[Dataset records Boundary: Start]

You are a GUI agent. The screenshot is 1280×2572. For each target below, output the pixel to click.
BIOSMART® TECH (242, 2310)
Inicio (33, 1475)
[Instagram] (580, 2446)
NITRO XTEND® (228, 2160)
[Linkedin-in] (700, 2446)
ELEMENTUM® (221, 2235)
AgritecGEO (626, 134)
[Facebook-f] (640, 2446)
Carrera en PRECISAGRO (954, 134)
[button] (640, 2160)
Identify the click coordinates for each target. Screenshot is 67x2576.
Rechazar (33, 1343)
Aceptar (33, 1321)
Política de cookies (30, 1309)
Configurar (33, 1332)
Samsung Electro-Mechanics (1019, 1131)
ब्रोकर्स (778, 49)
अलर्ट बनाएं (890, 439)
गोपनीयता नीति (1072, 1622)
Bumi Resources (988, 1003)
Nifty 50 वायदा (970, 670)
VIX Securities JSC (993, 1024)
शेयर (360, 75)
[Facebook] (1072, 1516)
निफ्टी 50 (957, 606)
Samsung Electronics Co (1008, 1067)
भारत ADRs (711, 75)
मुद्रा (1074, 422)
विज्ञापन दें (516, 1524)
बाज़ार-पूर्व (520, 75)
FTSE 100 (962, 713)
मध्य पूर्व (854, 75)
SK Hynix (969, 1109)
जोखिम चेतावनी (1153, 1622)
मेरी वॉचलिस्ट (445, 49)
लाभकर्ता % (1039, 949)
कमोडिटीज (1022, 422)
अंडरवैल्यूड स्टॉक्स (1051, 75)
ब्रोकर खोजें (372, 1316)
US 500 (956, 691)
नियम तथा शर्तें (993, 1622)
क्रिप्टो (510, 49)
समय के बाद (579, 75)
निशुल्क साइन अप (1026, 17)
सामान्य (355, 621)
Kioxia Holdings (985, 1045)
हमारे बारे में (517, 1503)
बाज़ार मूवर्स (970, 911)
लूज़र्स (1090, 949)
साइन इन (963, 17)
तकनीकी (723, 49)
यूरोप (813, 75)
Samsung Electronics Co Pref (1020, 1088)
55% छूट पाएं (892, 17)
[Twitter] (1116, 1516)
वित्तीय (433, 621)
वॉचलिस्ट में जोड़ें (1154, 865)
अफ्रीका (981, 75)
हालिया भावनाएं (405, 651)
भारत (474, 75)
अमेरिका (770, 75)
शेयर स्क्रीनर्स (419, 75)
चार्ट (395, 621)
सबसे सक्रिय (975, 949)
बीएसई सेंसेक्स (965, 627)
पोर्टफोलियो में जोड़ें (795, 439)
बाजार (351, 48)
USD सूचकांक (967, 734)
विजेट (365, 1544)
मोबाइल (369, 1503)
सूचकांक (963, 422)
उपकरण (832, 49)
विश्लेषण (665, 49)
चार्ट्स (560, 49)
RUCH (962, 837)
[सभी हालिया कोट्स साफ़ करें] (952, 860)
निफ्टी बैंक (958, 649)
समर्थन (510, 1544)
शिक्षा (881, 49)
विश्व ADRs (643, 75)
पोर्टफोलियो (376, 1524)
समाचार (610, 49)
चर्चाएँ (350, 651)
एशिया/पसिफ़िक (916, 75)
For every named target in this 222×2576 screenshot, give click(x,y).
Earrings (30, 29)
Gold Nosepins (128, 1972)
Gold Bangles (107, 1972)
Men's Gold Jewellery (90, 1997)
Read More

[Dataset records Boundary: End]

• Your instructions: Proceeding from the line containing "[Twitter] (1116, 1516)" through the line containing "[सभी हालिया कोट्स साफ़ करें] (952, 860)", transcribe the lines above exactly, both end lines included.

• Response area:
[Twitter] (1116, 1516)
वित्तीय (433, 621)
वॉचलिस्ट में जोड़ें (1154, 865)
अफ्रीका (981, 75)
हालिया भावनाएं (405, 651)
भारत (474, 75)
अमेरिका (770, 75)
शेयर स्क्रीनर्स (419, 75)
चार्ट (395, 621)
सबसे सक्रिय (975, 949)
बीएसई सेंसेक्स (965, 627)
पोर्टफोलियो में जोड़ें (795, 439)
बाजार (351, 48)
USD सूचकांक (967, 734)
विजेट (365, 1544)
मोबाइल (369, 1503)
सूचकांक (963, 422)
उपकरण (832, 49)
विश्लेषण (665, 49)
चार्ट्स (560, 49)
RUCH (962, 837)
[सभी हालिया कोट्स साफ़ करें] (952, 860)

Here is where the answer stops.